Red Action's understanding of the 'self-emancipation' of the working class is connected to its views on 'workers' control' which reveals how far removed it is from scientific socialist theory. Although Gordon reluctantly admits that Lenin was referring to industrial management when he spoke of thousands subordinating their will to the 'will of one', he nevertheless implies that Lenin really meant political subordination to the 'will of one' in society as a whole.

Gordon quotes disapprovingly from the Bolshevik,
Larin:

'The workers in each enterprise should not get the impression that the enterprise belongs to them.'

And from Lenin:

"When we say: 'workers' control', always juxtaposing this slogan to the dictatorship of the proletariat, always putting it immediately alter the latter, we thereby explain what kind of state we mean. The state is the organ of class domination."

As Marxists, it was absolutely right for both Larin and Lenin to point out in this way that sectional interests must be made subordinate to the general interests of the class as a whole, that workers - in individual enterprises - should not be granted the right to use their particular economic power in the production process for their own sectional interest or to gain particular political advantage. The attitude of communists in the trade unions under a dictatorship of the bourgeoisie has to be qualitatively different from their attitude towards the trade unions under a dictatorship of the proletariat.

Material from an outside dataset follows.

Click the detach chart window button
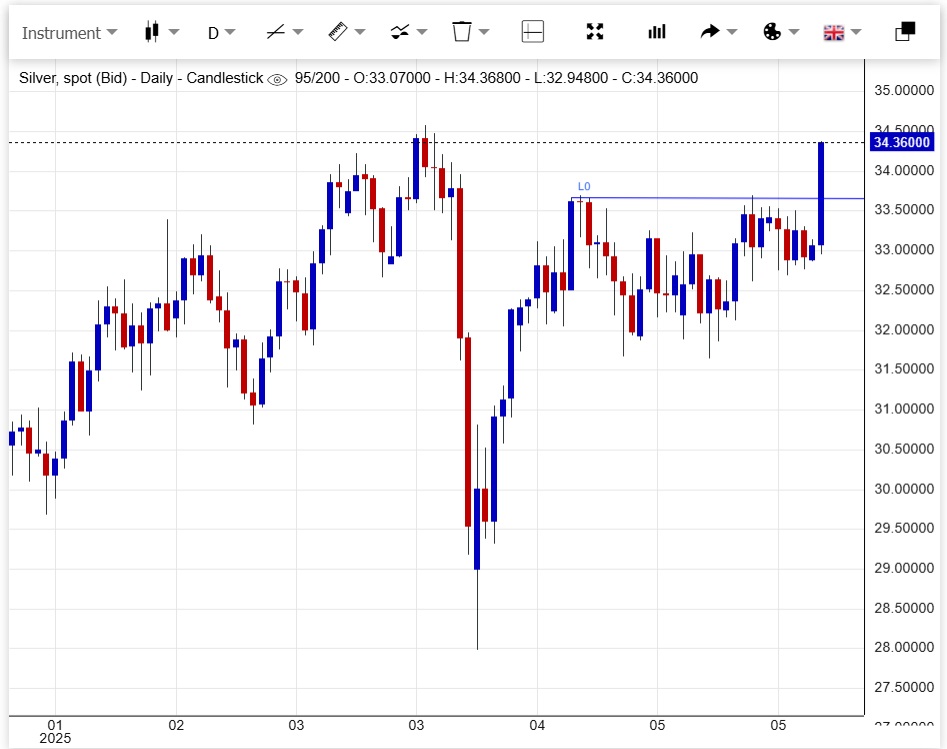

Gordon goes on to argue that, in 1918, to imprison workers for the duration of a strike or to deprive them of their wages is:

'not an authentic description of the Marxist concept of the dictatorship of the proletariat'.

Leaving aside Gordon's rather silly notion that the complexity of the dictatorship of the proletariat can be prescribed in this manner, Lenin's approach to the trade unions was aimed at resolving their relationship to the socialist state. To put it simply, they should be neither completely subordinate to or completely independent of their socialist state.

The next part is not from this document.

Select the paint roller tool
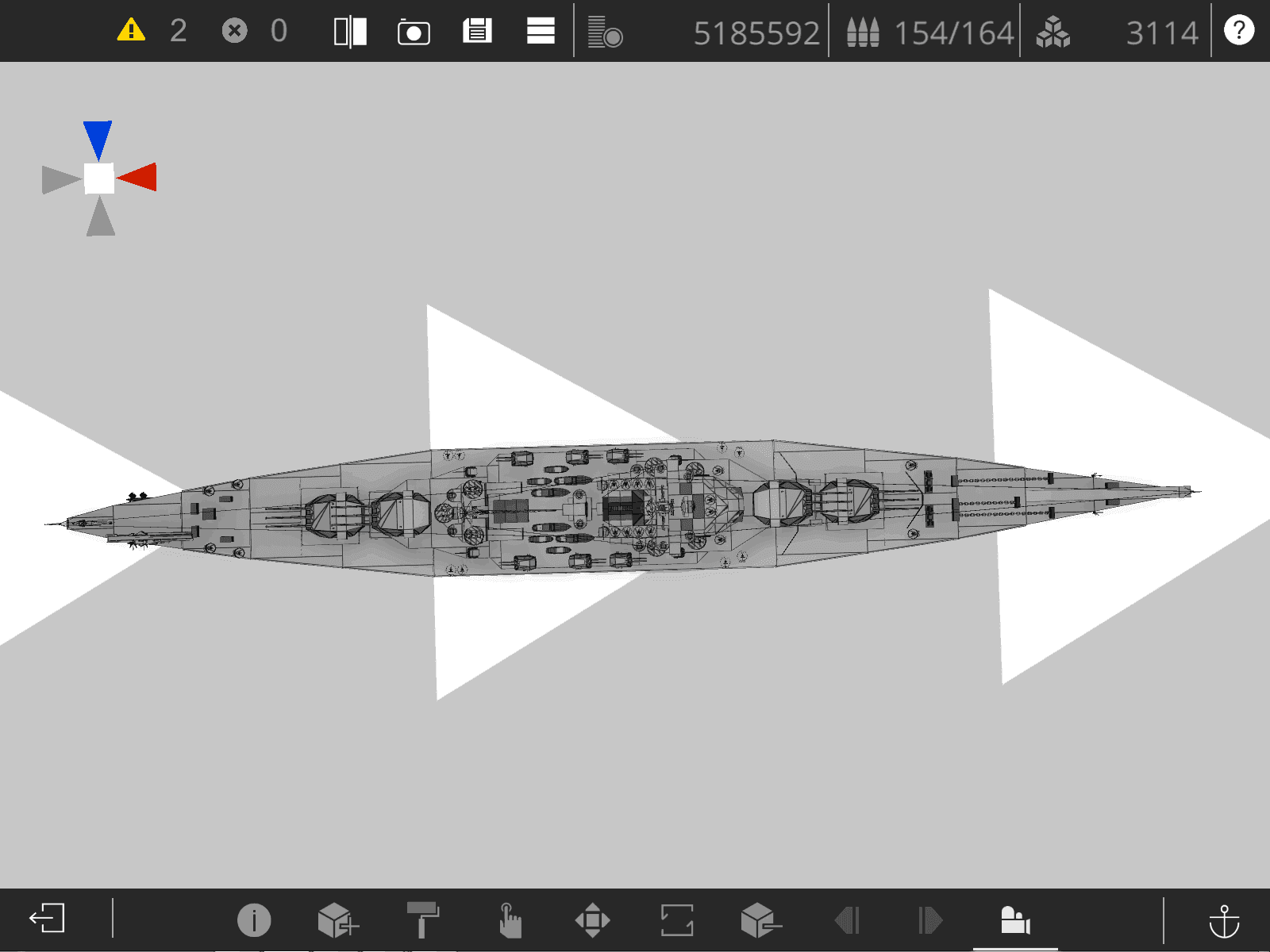423,919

Of course, anarchists and 'state capitalists' are opposed to Lenin's approach on this question. The former, because they view the weapon of strike action as invaluable in their universal struggle against any state and the latter, because they did not accept that the Soviet Union was in any case, a socialist state. Inevitably, the Soviet party, which looked upon itself as Marx's 'communist organisation' through which the emancipation of the oppressed workers would be realised, regarded them as the enemies of socialism objectively assisting the imperialist class enemy in its attacks upon the Soviet Union,

To return therefore to the question of workers' control. There is another, more important and fundamental reason why

'The workers in each enterprise should not get the impression that the enterprise belongs to them'.

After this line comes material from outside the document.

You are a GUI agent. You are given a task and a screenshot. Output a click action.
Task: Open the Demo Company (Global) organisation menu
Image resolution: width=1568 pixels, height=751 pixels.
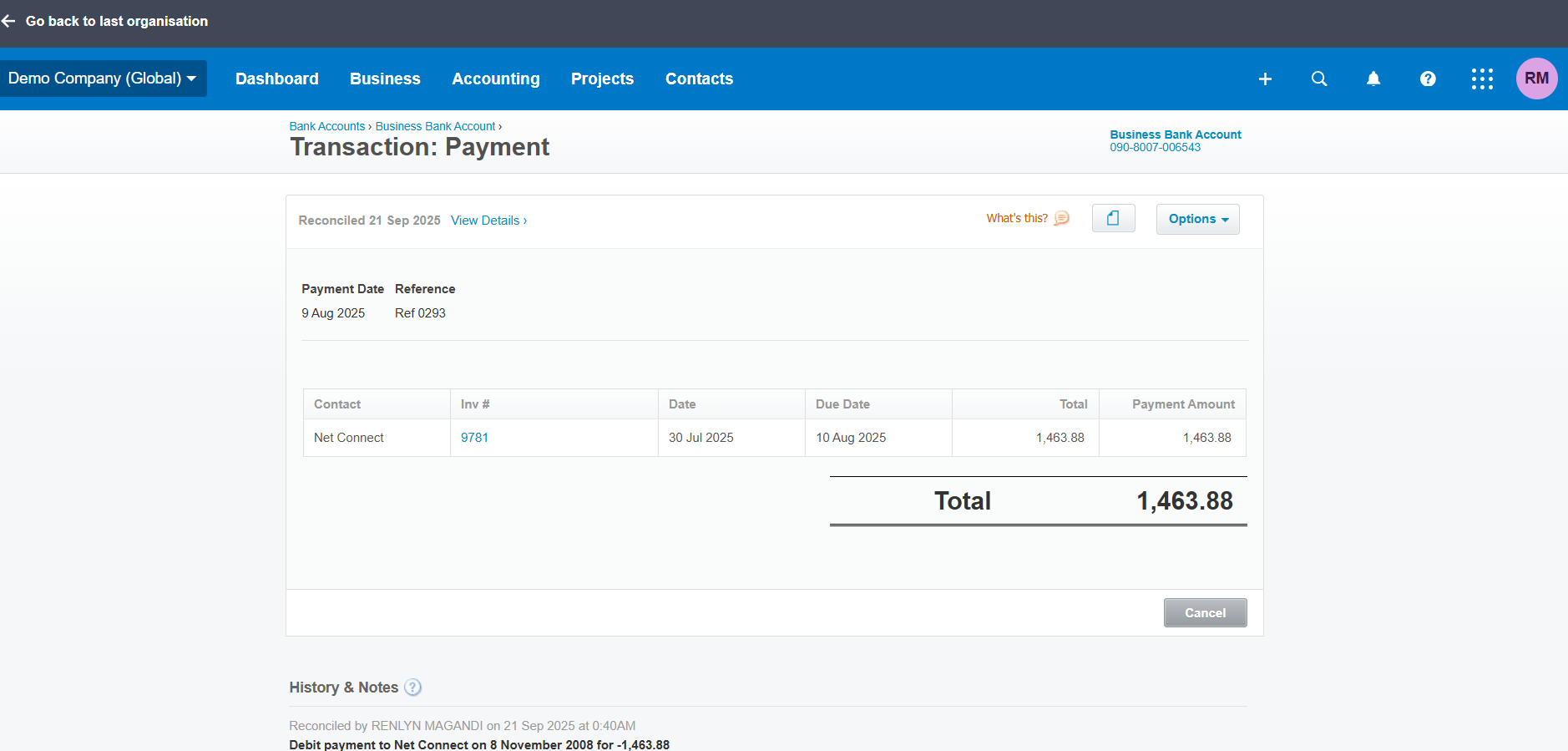(x=103, y=79)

This is, not simply because each enterprise belongs to society as a whole but, because such an idea, at the commencement of the lower stage of communist society, moves in the direction of anarchy as opposed to planning. It leads, almost certainly, to demands for powers of ownership being transferred, from society as a whole, to the individual enterprises and therefore to capitalist restoration.

It was in the existing conditions pertaining in the Soviet Union that Lenin developed his ideas concerning the self emancipation of the working class, based firmly on the fundamental theory of Marxism which holds out, to use Marx's actual words once again:

'the prospect of the emancipation of the oppressed workers through a communist organisation.'

That is surely the starting point for anyone who professes to be a Marxist.